Pustaka
Bahasa Indonesia
Bab
Pengaturan

Bab 2 Mesir, Aku Datang!

Bab 2 Mesir, Aku Datang!

“Mesir? Untuk apa kau ke sana?” tanya Ayah Zeny.

Zeny pun menghentikan makannya sejenak untuk mengambil edaran study tour dari ranselnya lalu memberikannya pada sang Ayah.

“Ini. Edaran dari kampus. Kelas Sejarah mengadakan study tour dan semester ini tujuannya adalah ke Mesir. Jadi Ayah, ak-”

“Tidak,” sahut Ayah Zeny langsung dengan tegas.

Zeny mengerucutkan bibirnya lagi. Sejujurnya ia sudah menebak jawaban sang Ayah, tapi dijawab secepat ini, masih saja membuat gadis itu merasa kesal. Tidak. Zeny meyakinkan dirinya bahwa ia harus mencoba meluluhkan Ayahnya.

“Ayah, ayolah. Kumohon. Ini Mesir, Ayah. Mesir. Ayah yang paling tahu seberapa aku menyukai Mesir. Piramida, gurun pasir, artefak-artefaknya, bahasanya dan masih banyak lagi yang ingin aku pelajari tentang Mesir, Ayah,” tutur Zeny panjang lebar dengan mata yang berbinar-binar.

Ayah Zeny tampak memperhatikan Zeny dengan tatapan khawatir.

Memang sudah bukan rahasia lagi bagi sang Ayah jika Zeny sangat menyukai Mesir, bahkan bisa dikatakan agak terobsesi. Zeny mengkliping banyak artikel-artikel lama dan baru tentang Mesir dan segala sejarah serta peradabannya. Mengoleksi banyak buku dan hal-hal berbau Mesir, bahkan menggunakan setengah uang tabungannya hanya untuk mempelajari Mesir dan segala tentang Negeri Fir’aun itu.

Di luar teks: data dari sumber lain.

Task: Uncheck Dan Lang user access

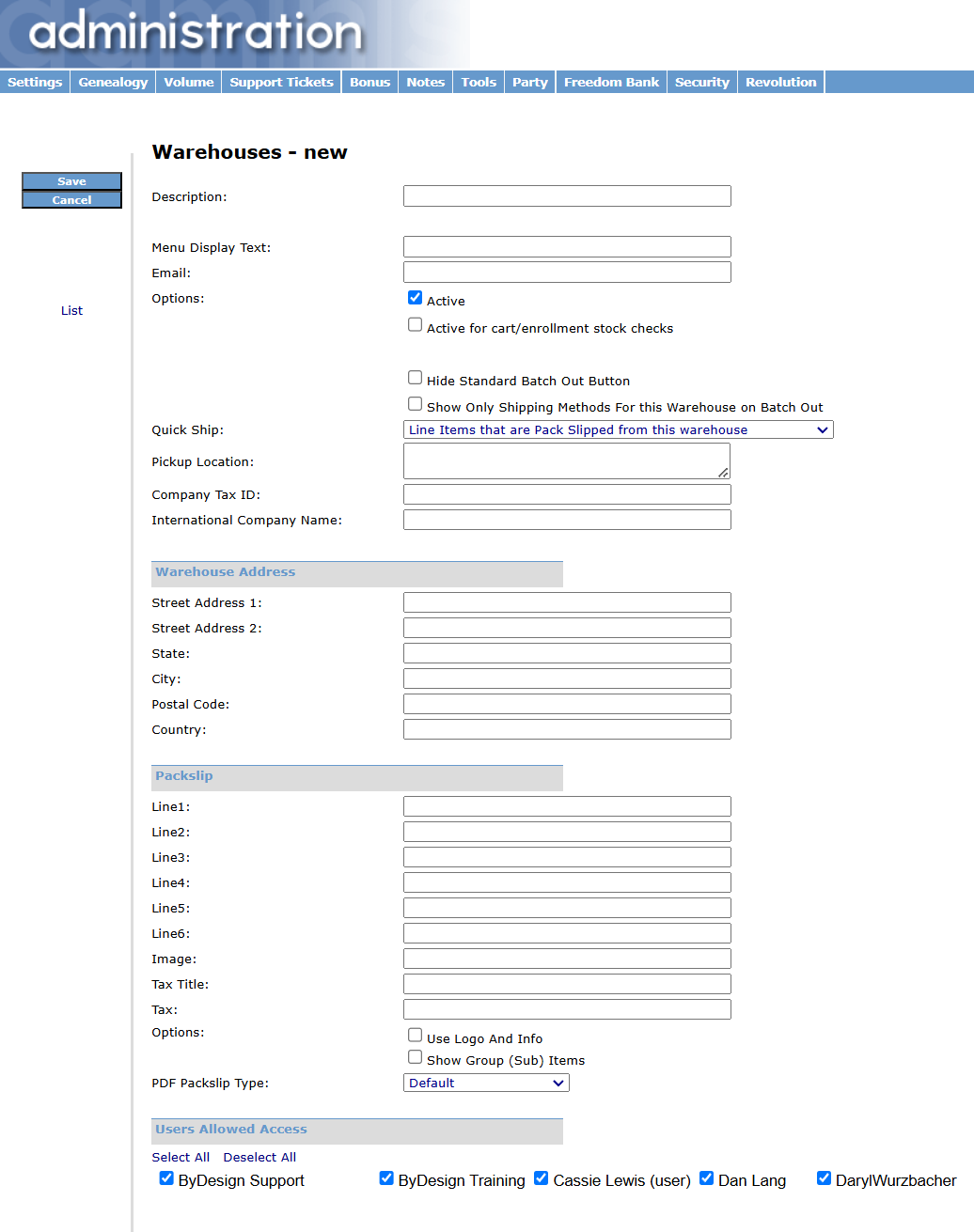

Sang Ayah tak pernah melarang Zeny, apa pun yang dilakukan anak gadisnya itu asal positif. Terlebih, semakin dewasa Zeny tampak semakin seperti mendiang istrinya, membuat pria empat puluh tahunan itu semakin menyayangi dan mencintainya. Kecuali satu, bepergian tanpa didampingi olehnya. Bahkan meski Zeny sudah menginjak usia sembilan belas tahun.

Zeny menatap sang Ayah dengan tatapan memelas sambil meraih tangan Ayahnya dan menggenggamnya.

“Yah, aku bisa jaga diri. Tidak akan ada yang terjadi padaku di sana. Semuanya akan baik-baik saja,” ujar Zeny tampak berusaha melunakkan hati sang Ayah yang menatapnya dengan wajah yang khawatir dan agak sendu.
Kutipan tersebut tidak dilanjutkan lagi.